- _TASK DESCRIPTION_: Your answer must be one number: the count of lines below that hold the word "coord".

Collected data entries
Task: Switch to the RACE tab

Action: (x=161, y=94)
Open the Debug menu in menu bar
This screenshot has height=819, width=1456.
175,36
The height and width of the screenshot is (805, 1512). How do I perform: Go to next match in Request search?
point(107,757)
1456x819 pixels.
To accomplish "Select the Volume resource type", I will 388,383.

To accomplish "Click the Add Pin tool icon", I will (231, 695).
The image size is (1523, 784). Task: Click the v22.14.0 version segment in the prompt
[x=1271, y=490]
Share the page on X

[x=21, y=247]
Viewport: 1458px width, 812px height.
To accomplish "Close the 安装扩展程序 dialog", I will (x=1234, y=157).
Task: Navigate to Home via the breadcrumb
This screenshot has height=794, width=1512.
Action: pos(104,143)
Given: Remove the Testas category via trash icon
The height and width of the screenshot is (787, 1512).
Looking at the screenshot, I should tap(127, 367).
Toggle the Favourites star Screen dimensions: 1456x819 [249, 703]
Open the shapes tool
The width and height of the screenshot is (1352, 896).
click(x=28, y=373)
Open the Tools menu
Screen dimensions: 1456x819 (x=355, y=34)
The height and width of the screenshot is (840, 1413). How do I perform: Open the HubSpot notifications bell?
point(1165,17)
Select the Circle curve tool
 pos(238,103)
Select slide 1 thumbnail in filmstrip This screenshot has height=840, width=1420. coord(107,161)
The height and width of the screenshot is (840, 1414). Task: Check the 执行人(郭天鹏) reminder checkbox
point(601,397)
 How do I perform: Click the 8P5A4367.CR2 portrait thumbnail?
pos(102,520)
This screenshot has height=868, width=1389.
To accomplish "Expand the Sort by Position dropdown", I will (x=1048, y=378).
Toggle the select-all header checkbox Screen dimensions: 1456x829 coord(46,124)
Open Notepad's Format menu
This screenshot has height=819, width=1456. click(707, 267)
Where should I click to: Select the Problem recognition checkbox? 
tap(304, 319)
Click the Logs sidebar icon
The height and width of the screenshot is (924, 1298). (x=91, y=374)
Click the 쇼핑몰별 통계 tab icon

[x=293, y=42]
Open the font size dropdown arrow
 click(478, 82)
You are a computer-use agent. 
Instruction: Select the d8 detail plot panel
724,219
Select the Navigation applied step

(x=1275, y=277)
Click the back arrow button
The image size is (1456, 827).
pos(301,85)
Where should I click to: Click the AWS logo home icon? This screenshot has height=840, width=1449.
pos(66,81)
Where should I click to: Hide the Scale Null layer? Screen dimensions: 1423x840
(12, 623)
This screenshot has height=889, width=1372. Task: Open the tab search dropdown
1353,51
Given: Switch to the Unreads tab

- _TASK OUTPUT_: 2